Toscana: rinnovato il contratto di lavoro per le Colf e le badanti. Solo in Toscana sono 72mila, per il 70% straniere. Fisascat-Cisl: “la Regione riconosca un maggiore contributo alle famiglie che assumono regolarmente assistenti familiari, per aiutare le famigli e sconfiggere il lavoro nero.”
Più tutele, più salario, più riconoscimento per chi si prende cura delle famiglie toscane. Il rinnovo del contratto nazionale del ‘lavoro domestico’, sottoscritto la scorsa settimana a livello nazionale, riguarderà in Toscana 72.061 lavoratori; anzi, soprattutto lavoratrici, visto che in Toscana l’89% degli addetti in questo settore sono donne: 64.155 a fronte di 7.906 uomini. “La Toscana è la terza regione italiana per numero di addetti, con una forte presenza di lavoratrici straniere, circa il 70%, impegnate soprattutto nell’assistenza domiciliare agli anziani e alle persone fragili” -dice il segretario generale della Fisascat-Cisl Toscana, Alessandro Gualtieri (foto-. “Questo rinnovo tutela persone fondamentali per la cura e il benessere delle famiglie toscane: lavoratrici e lavoratori che permettono a tanti anziani non autosufficienti di restare nelle proprie case, con dignità e sicurezza. Ora è necessario che anche la Regione Toscana faccia la sua parte, riconoscendo un maggiore contributo alle famiglie che assumono regolarmente assistenti familiari: un intervento che darebbe respiro ai bilanci domestici e aiuterebbe a sconfiggere il lavoro nero, favorendo l’emersione di rapporti regolari e tutelati.”.Gli addetti sono divisi praticamente alla pari tra colf (49%) e badanti (51%). L’età media è di oltre 55 anni e l’orario settimanale per il quale sono assunti oscilla tra le 25 e le 29 ore. A livello nazionale il nuovo contratto, entrato in vigore sabato scorso, si applica a 817 mila persone.
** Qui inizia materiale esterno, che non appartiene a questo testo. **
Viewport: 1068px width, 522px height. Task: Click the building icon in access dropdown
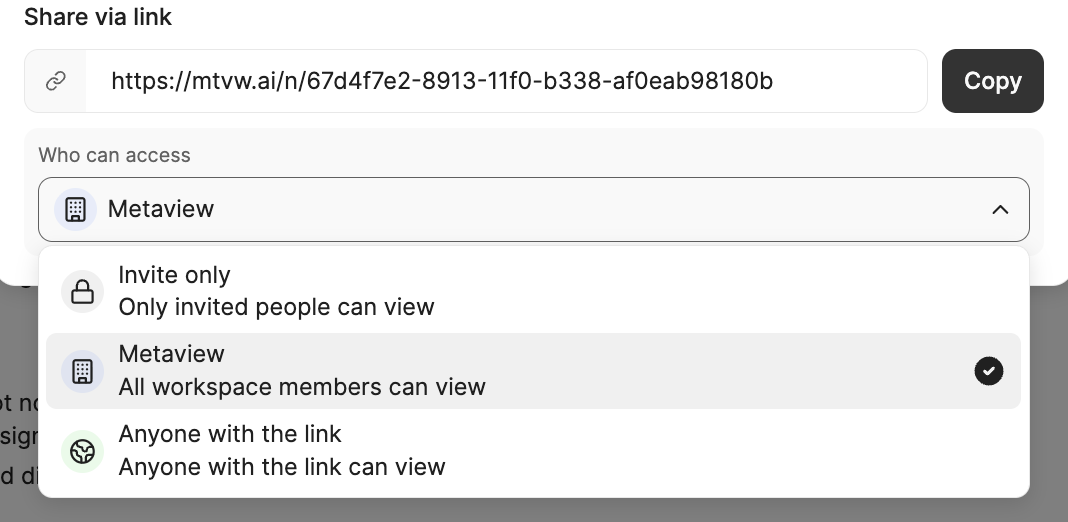[75, 209]
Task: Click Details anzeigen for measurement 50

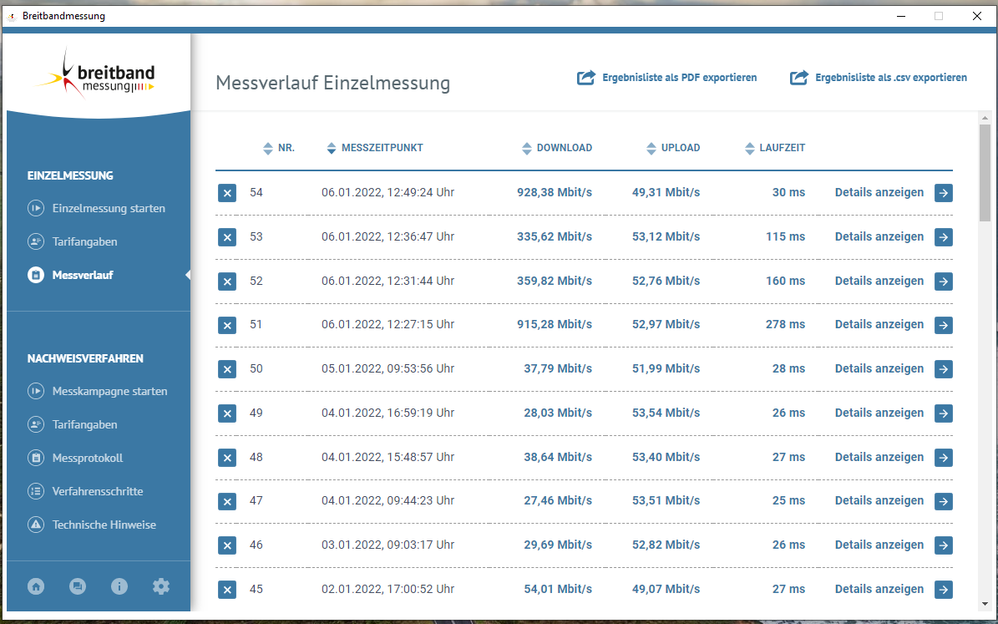Action: coord(878,368)
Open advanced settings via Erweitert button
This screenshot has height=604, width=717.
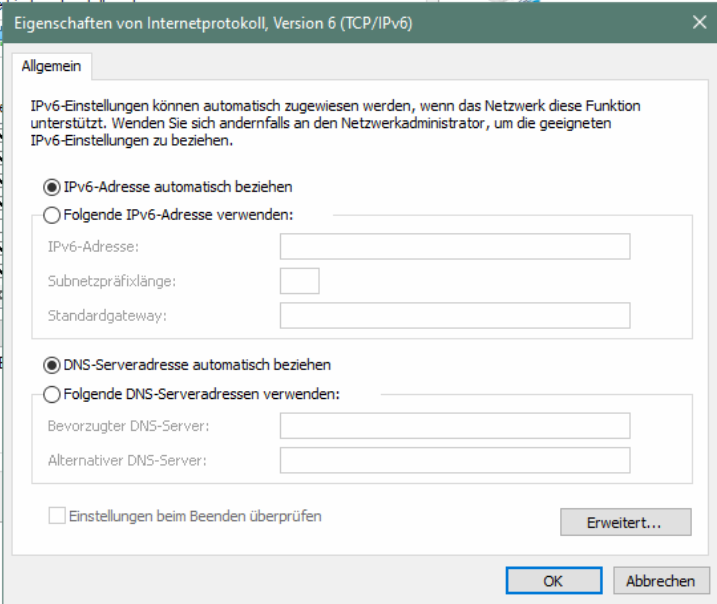point(626,522)
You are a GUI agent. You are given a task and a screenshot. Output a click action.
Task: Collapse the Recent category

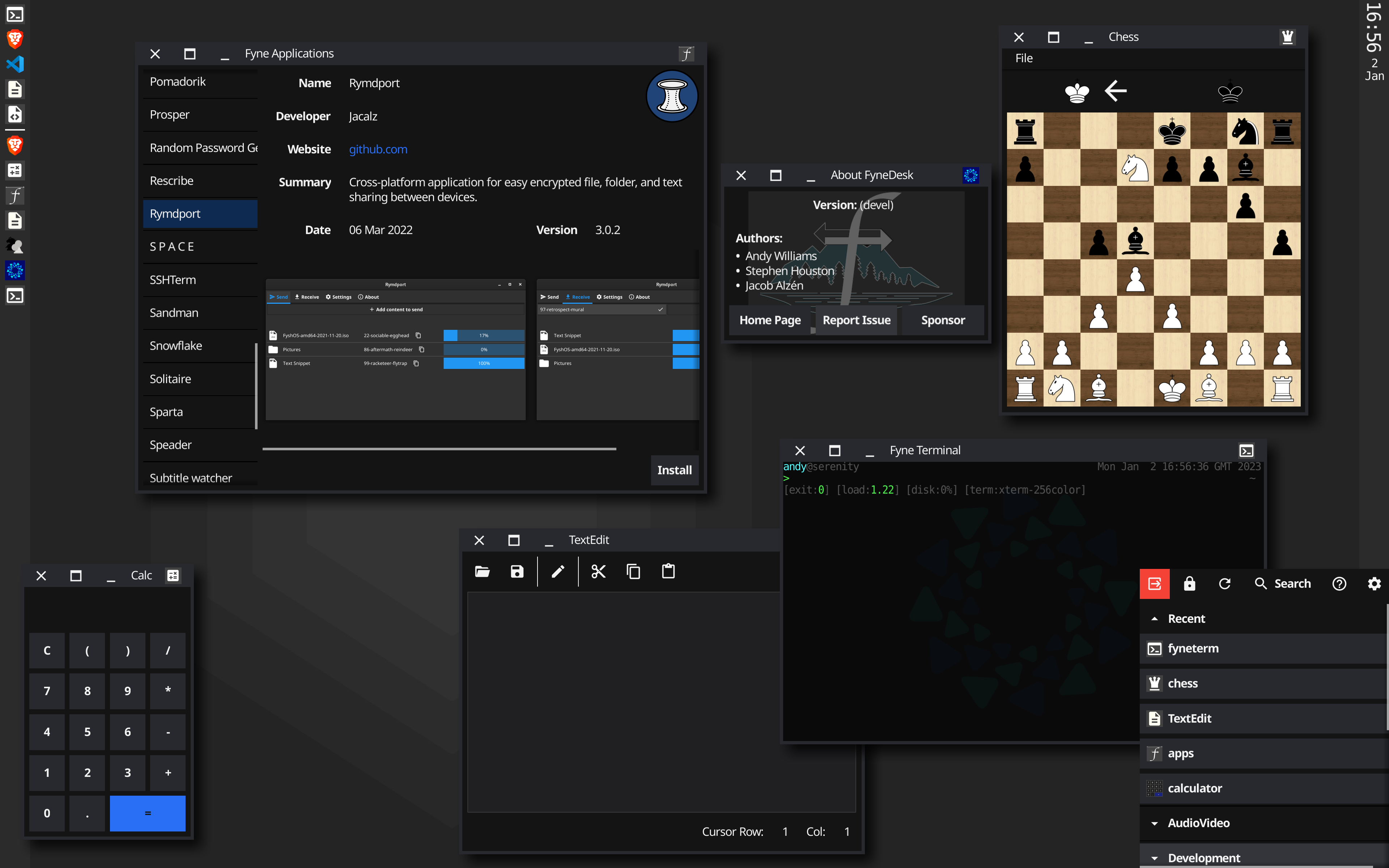pyautogui.click(x=1155, y=619)
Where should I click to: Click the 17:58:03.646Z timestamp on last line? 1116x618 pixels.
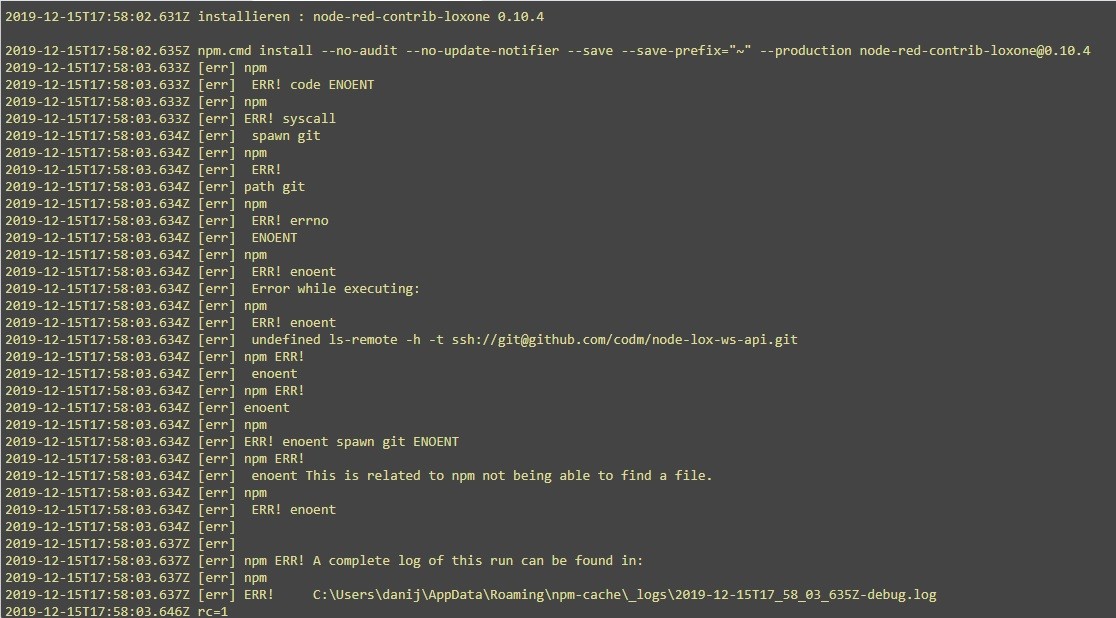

Significativo l’aumento dei minimi salariali: +100 euro lordi a regime sul livello medio BS, da sommare agli ulteriori 135,75 euro di recupero del costo della vita (in base all’indice ISTAT 2021-2025). Il nuovo contratto prevede anche la rivalutazione annuale dei minimi retributivi che passa dall’80% al 90%; l’aumento dell’indennità per la formazione certificata promossa da Ebincolf, che cresce da 11 a 30 euro mensili; un rafforzamento del riconoscimento delle competenze professionali, attraverso la certificazione UNI 11766:2019. Il nuovo contratto introduce anche avanzamenti storici sul piano dei diritti, estendendo ai lavoratori domestici: il congedo parentale per entrambi i genitori; il diritto a permessi per l’assistenza ai familiari con disabilità grave, colmando un vuoto di tutela importante, poiché il settore è escluso dalla legge 104/92.